Work order: Copy out the line containing "The width and height of the screenshot is (610, 277)." and each line after it, through the last one in the material, exactly as written.

Material to process:

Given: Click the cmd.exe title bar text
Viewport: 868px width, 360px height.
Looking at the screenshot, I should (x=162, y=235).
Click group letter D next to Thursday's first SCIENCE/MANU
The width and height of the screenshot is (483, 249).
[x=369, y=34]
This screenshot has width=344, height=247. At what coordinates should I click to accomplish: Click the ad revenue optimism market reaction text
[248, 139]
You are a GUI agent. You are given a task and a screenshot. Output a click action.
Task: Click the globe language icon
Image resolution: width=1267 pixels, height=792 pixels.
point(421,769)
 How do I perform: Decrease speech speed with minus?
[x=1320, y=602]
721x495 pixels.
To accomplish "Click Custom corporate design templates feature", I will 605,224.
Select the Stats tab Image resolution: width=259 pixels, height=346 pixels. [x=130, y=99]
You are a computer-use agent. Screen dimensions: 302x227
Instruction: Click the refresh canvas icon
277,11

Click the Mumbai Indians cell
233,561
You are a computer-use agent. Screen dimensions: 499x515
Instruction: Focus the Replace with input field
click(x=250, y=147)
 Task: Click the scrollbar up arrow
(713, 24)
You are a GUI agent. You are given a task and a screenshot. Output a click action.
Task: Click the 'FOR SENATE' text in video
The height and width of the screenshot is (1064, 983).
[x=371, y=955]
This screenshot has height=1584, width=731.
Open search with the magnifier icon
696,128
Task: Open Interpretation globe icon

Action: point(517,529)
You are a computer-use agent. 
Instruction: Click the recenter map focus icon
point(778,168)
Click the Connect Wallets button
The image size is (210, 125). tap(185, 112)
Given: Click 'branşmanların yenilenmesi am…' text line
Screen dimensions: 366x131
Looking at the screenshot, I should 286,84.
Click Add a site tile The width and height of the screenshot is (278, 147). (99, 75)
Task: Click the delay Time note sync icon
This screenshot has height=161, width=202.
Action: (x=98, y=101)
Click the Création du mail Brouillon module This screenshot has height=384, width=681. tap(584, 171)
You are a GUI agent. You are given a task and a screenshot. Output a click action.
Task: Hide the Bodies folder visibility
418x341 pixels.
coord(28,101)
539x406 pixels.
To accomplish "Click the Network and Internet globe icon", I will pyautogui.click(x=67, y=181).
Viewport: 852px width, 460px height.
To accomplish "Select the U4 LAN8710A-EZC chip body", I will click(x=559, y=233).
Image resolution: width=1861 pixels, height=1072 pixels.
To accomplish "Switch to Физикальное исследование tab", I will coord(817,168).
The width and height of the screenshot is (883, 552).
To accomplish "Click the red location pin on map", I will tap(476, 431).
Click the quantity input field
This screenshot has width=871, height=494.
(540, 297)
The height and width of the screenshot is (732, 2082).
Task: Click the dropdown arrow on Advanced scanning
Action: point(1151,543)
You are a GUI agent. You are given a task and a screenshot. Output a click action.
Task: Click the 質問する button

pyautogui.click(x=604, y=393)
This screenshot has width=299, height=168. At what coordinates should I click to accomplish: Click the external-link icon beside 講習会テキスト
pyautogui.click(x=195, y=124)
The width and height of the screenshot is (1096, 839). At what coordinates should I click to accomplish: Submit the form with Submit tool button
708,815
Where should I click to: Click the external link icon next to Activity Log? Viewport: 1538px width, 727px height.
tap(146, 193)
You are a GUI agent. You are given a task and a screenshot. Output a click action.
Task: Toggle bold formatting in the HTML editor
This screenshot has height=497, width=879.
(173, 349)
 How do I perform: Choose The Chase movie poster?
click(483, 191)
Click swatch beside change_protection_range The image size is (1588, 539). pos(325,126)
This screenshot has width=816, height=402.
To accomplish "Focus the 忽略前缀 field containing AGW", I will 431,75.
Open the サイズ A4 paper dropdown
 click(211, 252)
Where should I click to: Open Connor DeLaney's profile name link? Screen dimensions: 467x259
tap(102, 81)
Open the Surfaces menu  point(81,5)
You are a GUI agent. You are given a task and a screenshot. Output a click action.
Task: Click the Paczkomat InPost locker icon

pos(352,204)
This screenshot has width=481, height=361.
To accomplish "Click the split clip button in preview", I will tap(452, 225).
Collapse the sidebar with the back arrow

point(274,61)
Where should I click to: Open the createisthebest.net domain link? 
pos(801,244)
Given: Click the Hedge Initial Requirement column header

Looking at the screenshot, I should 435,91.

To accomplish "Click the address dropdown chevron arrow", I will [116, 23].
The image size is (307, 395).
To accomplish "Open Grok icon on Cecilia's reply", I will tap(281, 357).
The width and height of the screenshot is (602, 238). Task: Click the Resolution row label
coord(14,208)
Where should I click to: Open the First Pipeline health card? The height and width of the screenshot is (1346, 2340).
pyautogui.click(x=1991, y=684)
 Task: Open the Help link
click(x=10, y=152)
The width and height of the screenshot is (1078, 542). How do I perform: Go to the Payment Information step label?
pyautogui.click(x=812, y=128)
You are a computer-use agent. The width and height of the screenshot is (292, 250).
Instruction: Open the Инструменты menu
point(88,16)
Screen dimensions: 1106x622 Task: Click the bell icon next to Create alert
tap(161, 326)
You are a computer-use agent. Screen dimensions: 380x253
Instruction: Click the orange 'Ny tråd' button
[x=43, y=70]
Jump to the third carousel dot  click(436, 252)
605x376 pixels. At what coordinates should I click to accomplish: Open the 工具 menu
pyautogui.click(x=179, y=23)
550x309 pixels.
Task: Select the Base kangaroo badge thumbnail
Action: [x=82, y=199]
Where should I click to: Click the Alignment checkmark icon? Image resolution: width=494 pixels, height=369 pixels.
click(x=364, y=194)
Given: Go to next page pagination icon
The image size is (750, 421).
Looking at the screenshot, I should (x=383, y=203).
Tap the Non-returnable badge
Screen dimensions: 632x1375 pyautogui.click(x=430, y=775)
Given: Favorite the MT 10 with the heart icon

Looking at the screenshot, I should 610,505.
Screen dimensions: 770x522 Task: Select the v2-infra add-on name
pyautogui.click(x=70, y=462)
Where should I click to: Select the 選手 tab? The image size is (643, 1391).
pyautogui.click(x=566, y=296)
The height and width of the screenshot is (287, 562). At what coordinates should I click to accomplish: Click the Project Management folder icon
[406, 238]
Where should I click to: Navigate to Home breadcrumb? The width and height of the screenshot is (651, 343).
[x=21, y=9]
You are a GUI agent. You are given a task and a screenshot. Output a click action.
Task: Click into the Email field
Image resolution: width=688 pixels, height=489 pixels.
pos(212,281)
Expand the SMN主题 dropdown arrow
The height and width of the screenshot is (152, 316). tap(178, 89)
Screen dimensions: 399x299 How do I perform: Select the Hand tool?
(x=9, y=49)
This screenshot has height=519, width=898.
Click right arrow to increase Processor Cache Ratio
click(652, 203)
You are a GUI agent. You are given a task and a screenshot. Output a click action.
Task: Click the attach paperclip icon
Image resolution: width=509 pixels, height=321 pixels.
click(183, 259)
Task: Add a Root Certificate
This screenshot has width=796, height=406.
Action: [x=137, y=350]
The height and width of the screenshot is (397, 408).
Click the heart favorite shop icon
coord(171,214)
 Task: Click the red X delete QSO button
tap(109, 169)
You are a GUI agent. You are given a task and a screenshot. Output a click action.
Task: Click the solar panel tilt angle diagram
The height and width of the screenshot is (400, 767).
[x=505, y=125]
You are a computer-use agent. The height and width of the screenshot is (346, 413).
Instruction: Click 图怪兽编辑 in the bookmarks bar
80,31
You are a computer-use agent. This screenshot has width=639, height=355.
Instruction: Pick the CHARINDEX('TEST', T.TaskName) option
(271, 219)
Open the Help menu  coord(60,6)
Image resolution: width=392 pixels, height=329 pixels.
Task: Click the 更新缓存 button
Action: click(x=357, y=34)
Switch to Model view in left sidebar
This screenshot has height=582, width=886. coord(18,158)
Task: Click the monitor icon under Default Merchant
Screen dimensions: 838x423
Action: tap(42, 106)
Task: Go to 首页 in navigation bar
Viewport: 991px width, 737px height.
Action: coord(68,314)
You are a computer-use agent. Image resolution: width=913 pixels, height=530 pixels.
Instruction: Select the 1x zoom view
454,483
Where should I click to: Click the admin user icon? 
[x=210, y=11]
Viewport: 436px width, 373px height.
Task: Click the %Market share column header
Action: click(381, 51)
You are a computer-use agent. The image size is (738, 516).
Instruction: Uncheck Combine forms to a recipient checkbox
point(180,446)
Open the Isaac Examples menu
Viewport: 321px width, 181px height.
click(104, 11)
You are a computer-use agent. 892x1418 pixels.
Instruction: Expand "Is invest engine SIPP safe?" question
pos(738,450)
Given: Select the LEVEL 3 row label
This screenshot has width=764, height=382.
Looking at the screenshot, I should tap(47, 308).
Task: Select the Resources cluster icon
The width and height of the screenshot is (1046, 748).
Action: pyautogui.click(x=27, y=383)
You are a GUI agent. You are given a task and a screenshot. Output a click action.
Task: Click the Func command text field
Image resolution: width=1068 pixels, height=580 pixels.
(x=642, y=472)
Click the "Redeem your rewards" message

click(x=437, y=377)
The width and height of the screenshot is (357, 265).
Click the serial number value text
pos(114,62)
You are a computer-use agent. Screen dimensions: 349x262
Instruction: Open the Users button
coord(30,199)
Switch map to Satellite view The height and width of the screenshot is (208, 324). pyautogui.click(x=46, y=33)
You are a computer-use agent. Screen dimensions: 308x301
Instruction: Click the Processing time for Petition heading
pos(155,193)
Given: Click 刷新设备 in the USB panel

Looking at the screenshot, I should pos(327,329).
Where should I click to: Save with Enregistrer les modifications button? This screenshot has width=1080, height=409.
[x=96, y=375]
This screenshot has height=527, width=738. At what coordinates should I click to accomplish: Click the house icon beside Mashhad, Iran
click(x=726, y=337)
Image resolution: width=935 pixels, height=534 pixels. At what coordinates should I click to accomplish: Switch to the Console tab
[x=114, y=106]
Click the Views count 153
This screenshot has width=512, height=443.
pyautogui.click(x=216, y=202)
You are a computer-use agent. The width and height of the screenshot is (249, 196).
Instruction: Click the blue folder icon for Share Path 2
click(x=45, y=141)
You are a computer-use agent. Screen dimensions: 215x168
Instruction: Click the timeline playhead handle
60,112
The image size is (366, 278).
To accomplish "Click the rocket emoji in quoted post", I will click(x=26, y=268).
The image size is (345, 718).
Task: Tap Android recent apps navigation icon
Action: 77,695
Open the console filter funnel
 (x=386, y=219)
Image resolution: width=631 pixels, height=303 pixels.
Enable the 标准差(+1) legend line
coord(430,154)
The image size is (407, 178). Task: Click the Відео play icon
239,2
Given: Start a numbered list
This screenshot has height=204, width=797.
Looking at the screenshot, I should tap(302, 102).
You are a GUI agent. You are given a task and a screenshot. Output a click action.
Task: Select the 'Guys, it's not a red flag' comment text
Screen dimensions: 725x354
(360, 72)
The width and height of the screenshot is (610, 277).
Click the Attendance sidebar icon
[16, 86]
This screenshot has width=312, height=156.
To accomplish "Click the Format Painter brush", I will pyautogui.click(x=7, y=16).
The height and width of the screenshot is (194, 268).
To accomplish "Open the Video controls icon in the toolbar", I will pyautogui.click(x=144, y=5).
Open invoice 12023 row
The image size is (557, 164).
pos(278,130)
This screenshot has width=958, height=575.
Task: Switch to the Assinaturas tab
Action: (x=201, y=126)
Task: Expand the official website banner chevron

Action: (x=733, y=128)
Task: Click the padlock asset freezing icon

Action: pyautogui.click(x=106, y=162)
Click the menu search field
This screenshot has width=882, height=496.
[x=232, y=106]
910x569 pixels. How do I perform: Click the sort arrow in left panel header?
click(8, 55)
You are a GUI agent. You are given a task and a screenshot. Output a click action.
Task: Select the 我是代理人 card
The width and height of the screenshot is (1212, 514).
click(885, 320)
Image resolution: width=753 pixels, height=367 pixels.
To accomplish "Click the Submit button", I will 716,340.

Exercise response:
The width and height of the screenshot is (610, 277).
Click the Attendance sidebar icon
[16, 86]
This screenshot has width=312, height=156.
To accomplish "Click the Format Painter brush", I will pyautogui.click(x=7, y=16).
The height and width of the screenshot is (194, 268).
To accomplish "Open the Video controls icon in the toolbar", I will pyautogui.click(x=144, y=5).
Open invoice 12023 row
The image size is (557, 164).
pos(278,130)
This screenshot has width=958, height=575.
Task: Switch to the Assinaturas tab
Action: (x=201, y=126)
Task: Expand the official website banner chevron

Action: (x=733, y=128)
Task: Click the padlock asset freezing icon

Action: pyautogui.click(x=106, y=162)
Click the menu search field
This screenshot has width=882, height=496.
[x=232, y=106]
910x569 pixels. How do I perform: Click the sort arrow in left panel header?
click(8, 55)
You are a GUI agent. You are given a task and a screenshot. Output a click action.
Task: Select the 我是代理人 card
The width and height of the screenshot is (1212, 514).
click(885, 320)
Image resolution: width=753 pixels, height=367 pixels.
To accomplish "Click the Submit button", I will 716,340.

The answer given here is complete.